Pues veréis: que desde hace tres meses vengo arrastrando molestias progresivas en el culo, muslo y pierna derechos. Me he sometido a sesiones de rehabilitación, masajes, aparatos de magnetoterapia... En fin, todo lo que me han recomendado los traumatólogos. Hasta me han infiltrado Botox en los músculos glúteos. Y nada me ha sido de provecho. Finalmente, una resonancia ha puesto de manifiesto que padezco de una hernia discal lumbar con afectación de la raíz nerviosa S1, lo que me provoca una ciática puñetera. Dentro de dos semanas me van a realizar una infiltración epidural como último recurso para intentar evitar la cirugía. Ea. Eso es todo.
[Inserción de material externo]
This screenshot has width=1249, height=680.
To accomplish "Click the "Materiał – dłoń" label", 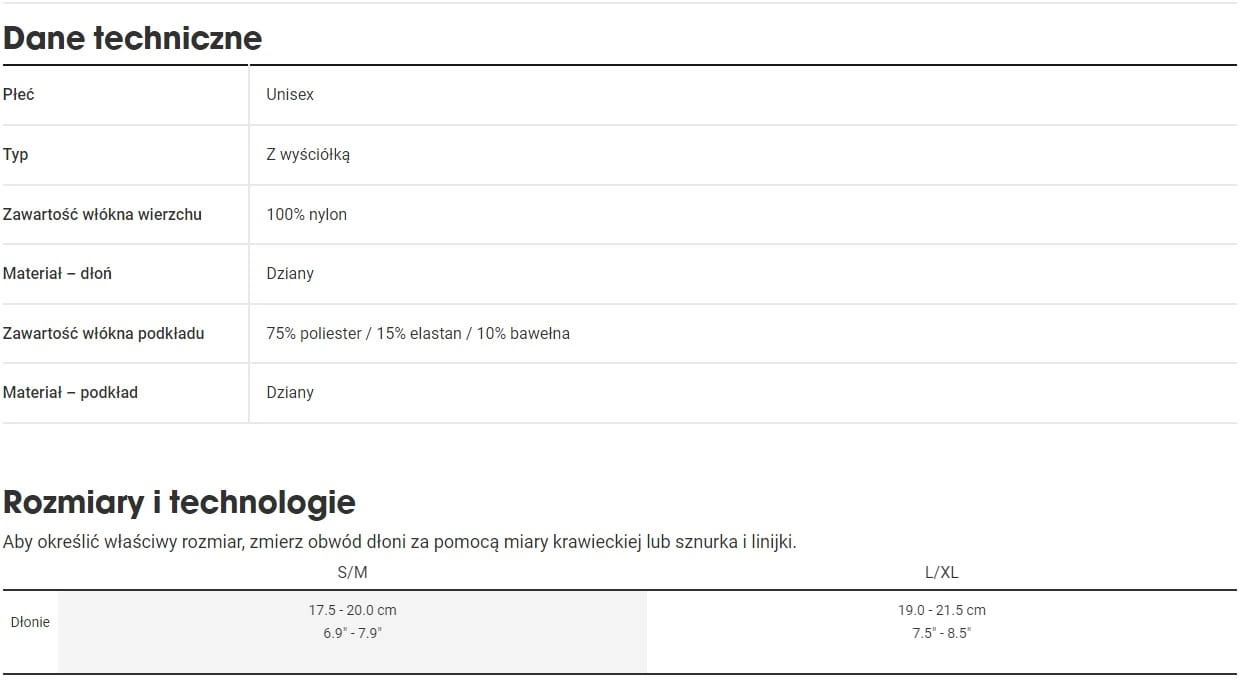I will coord(57,273).

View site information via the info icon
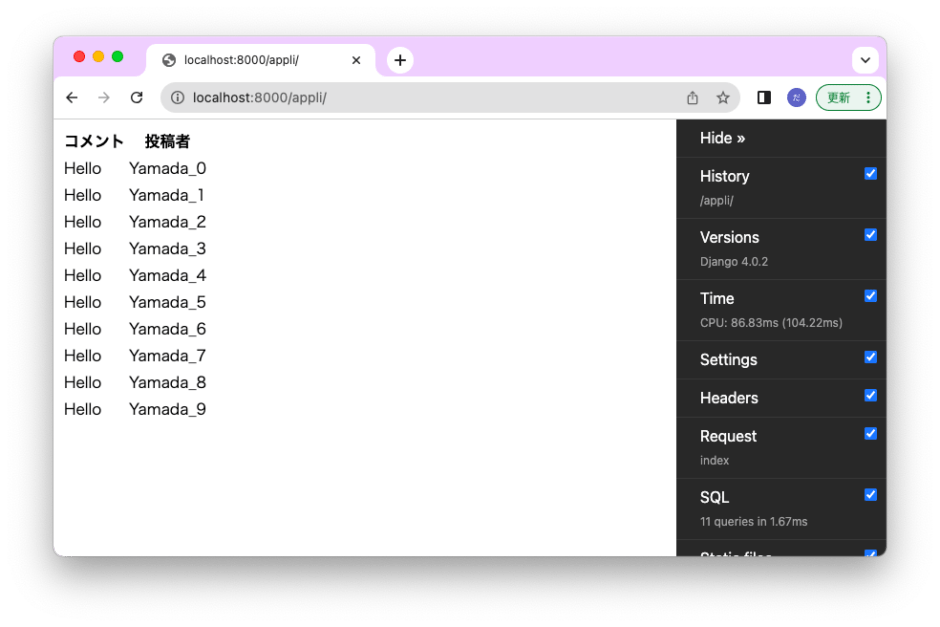tap(179, 97)
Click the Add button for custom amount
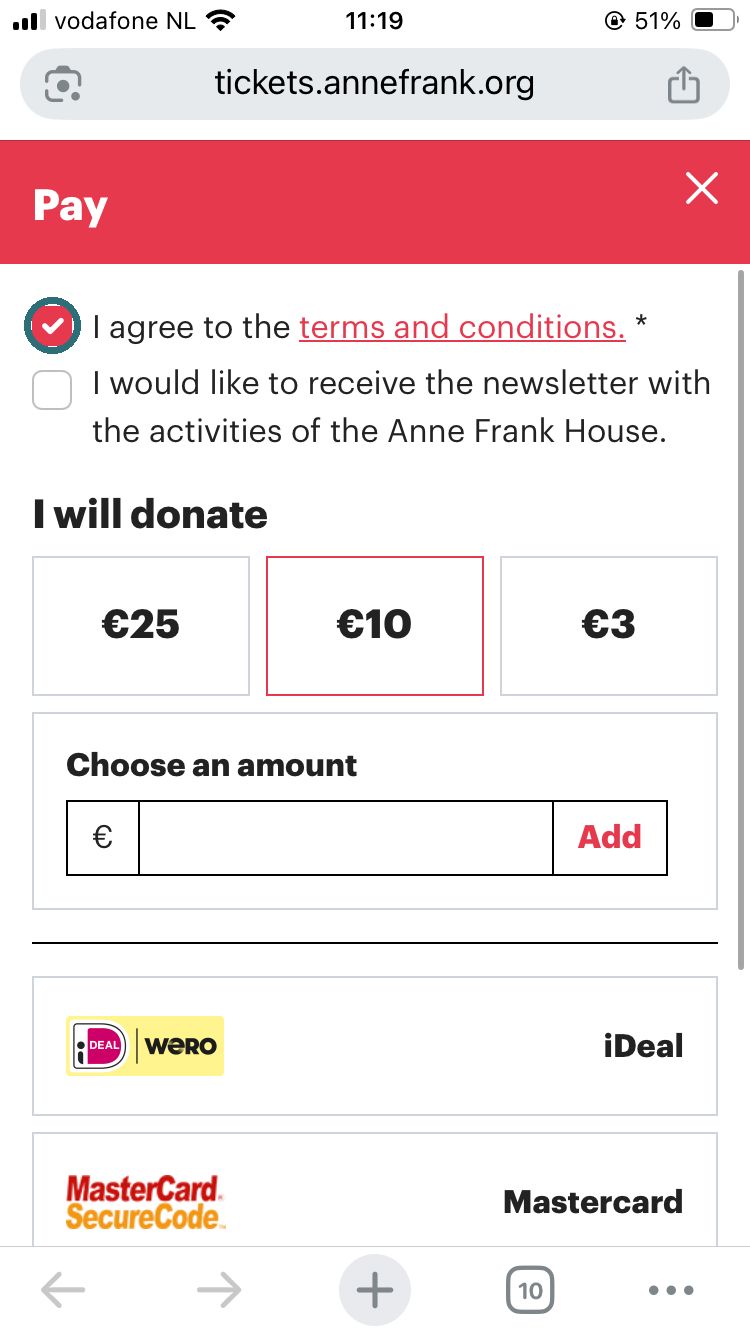The image size is (750, 1334). (610, 837)
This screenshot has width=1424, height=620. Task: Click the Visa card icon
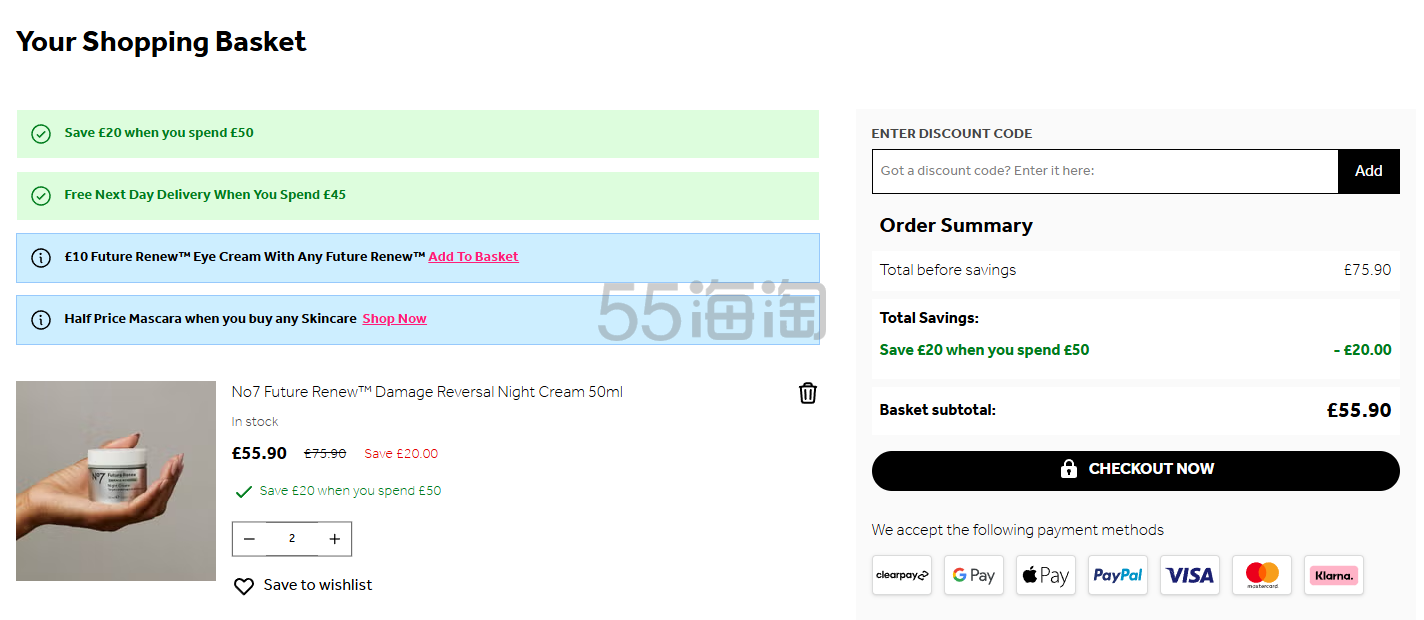tap(1189, 575)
No he tenido ánimo ni disposición para enfrentarme a mi tarea literaria. Por otra parte, considerad que la molestia contumaz en el glúteo se acrecienta cuando llevo mucho rato sentado, con lo que apenas puedo entrar en el ordenador... En fin, que no, que no he tenido cuerpo. Cómo habrá sido la cosa de penosa para mí que ni siquiera he podido rebatirle a mi amigo Pedro Calle las fantásticas teorías conspiranoicas que desgrana en su blog. Espero que sepa perdonar mi desdén.

Estoy mejor. Quizá por la sugestión positiva de ver cercano el día de la inyección salvadora. Tal vez porque no hay mal que cien años dure, y esto vaya remitiendo de manera natural y espontánea. Puede ser.

De manera que tranquilidad. Volveremos a las andadas... Y vacunado. Jajaja. Eso espero.